Build me a software inventory automation in Tracecat. Pull installed applications from Jamf and the SaaS estate from Okta sign-in data, keep both in one table with owner and last-seen date, and flag new software that nobody approved. Post a weekly digest of additions and removals to the security channel. First help me understand how this maps to ID.AM-02 and why shadow SaaS is usually the biggest blind spot. Ask me whether we have an approved software list to diff against. Talk me through handling the long tail of one-off tools without drowning the team in tickets.

Build me an asset criticality scoring workflow in Tracecat. Enrich our asset table with owner, environment, internet exposure from Wiz, and the data classification of what each asset touches. Score each asset on a simple rubric and write the tier back to the table so triage and vulnerability workflows can read it. First help me understand how this maps to ID.AM-05 and how criticality tiers change downstream response decisions. Ask me what makes an asset critical in our business. Talk me through keeping scores current as assets change roles.
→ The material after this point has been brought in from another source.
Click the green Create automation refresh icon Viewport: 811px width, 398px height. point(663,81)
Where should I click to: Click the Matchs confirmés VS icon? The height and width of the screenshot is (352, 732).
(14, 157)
Build me a data inventory automation in Tracecat. Enumerate S3 buckets and RDS databases from AWS and shares in Snowflake, record each store with its owner, classification, and retention expectation, and flag stores with no classification or no owner. Re-run monthly and track newly appeared stores. First help me understand how this maps to ID.AM-07 and why data inventories decay faster than hardware ones. Ask me which data types we have designated as sensitive. Talk me through whether unclassified stores should open tickets or feed a review queue.